The doping in the banking world. Bitcoin as a rehab clinic

Column – If you look at the status of the current financial system, it cracks on all sides. With a little imagination, you might say it is a junkie, addicted to undesirable habits.

All over the world money is scarce and needed, while on the other hand (central) banks create it to a large extent. Is Bitcoin the way to get rid of this addiction?

Everybody has the urge to be wealthy somewhere. Money doesn’t grow on our backs. There’s nothing to do but earn it. It is different for the financial system. Money creation is possible. Money is not covered by gold. (Digital) printing is the order of the day. Right now.

Where you used to be able to exchange the dollar at the Federal Reserve for gold, this standard was abandoned in 1971. The so-called Nixon shock put an end to this system. A series of economic measures taken by U.S. President Richard Nixon turned the dollar (and therefore any other fiat currency) into a kind of drug.

Central banks, such as the European Central Bank (ECB) and the American Federal Reserve, have the power to stretch the balance sheet. In this way, the ECB’s balance sheet grew to a peak in the past week. In 2020 alone, 2000 billion new euros have been distributed in the European Union.

It is not only in Europe where this situation occurs. Things are no different in America. Their balance sheet grew to $7,151 billion this week.

Do you see anything remarkable in these two graphs? Look at the years 2008 and 2020. Coincidentally, these are exactly the years of the crises. With every crisis, the central banks decide to make a cash injection. Each time they stretch the total money supply a little further.

Corona is to blame for the fact that the money printer has been turned on. After all, the motto is: save what can be saved. Even fiercer: of all the dollars currently in circulation, 22% have been put into circulation this year.

The whole idea behind this is: stimulate consumption and use. But for savings this is fatal. The value of money evaporates like an ice cube in the sun, as I wrote in a previous column: “The necessity of Bitcoin. Attention! Saving money costs money.'”
Physical laws unleashed

If you ask me this all looks like an addiction. The printing of money is something you prefer to avoid, but which happens anyway. But why? The answer is: nobody stops it. Money no longer has any physical value. The physical laws of scarcity have been abandoned. The creation of something out of nothing is possible. Money is not gold. Money is trust.

The banking world is like a junkie on a park bench. Always looking for more, more, more, because otherwise it creates an unpleasant situation. Just like a drug or alcohol addict can no longer live without it.

We live in a world based on guilt. If you are not in debt as a private individual, you are essentially richer than almost any country. Government debt is not a strange sensation.

In an economy that comes to an abrupt standstill, this causes problems. There are two solutions to this:

  • reforms and the cancellation of debt;
  • Pumping up the economy with new money.

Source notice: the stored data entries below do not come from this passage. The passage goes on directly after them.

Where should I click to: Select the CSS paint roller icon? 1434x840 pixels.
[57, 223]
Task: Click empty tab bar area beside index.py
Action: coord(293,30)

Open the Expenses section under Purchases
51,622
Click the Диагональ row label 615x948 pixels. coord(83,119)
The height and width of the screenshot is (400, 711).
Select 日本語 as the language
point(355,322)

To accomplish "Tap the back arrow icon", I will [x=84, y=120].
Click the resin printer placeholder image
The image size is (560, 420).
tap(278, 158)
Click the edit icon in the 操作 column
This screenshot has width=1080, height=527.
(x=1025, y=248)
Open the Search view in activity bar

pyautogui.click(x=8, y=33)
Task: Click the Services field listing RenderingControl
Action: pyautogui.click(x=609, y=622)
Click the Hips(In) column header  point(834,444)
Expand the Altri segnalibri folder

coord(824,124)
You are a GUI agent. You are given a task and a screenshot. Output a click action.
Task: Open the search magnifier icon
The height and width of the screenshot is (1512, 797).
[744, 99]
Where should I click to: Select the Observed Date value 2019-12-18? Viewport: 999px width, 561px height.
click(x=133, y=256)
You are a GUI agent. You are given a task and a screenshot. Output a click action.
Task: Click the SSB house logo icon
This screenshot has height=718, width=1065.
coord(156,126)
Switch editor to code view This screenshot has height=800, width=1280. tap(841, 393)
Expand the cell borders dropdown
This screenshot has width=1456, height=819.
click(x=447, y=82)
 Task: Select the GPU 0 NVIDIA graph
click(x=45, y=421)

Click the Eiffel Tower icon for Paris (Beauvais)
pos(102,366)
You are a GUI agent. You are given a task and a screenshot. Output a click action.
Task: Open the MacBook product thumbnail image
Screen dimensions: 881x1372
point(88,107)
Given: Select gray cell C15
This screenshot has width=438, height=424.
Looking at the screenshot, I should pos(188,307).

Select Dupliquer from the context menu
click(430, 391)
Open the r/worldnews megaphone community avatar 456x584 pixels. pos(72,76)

You can already feel it coming. At the moment the latter is happening. And that makes it an addiction. It is a drug. The way back is (almost) impossible. If we put it next to some of the criteria of an addiction, it has amazing similarities:

Tolerance: an ever-increasing dose (money) is needed for the same effect. And that is certainly the case (see the tweets above).
Abstinence symptoms: leaving everything as it is does not work. Banks need bailouts. Companies like KLM need help. Because it can be done. Because (apparently) it has to be done.

You use it longer than you want: Dutch politics started the year with a first support package to combat the coronacrisis. By now we are almost at the third package. The drug seems infinitely necessary. And don’t get me wrong: a social safety net and support packages can be extremely valuable. But what matters to me is the extent to which you become dependent on it.
You do everything you can to get it done: the central banks around the world are rushing to find ways to achieve even more. The new tool, the Central Bank Digital Currencies, must become the linchpin here. A bank account, directly at the central bank, that sounds great, doesn’t it?

In the meantime, the IMF is calling for cooperation from all over the world. Last week, Managing Director Kristalina Georgieva called for a new ‘Bretton Woods moment’ during the annual meeting of the Executive Board. The idea: more cooperation between governments to get the world economy back on track.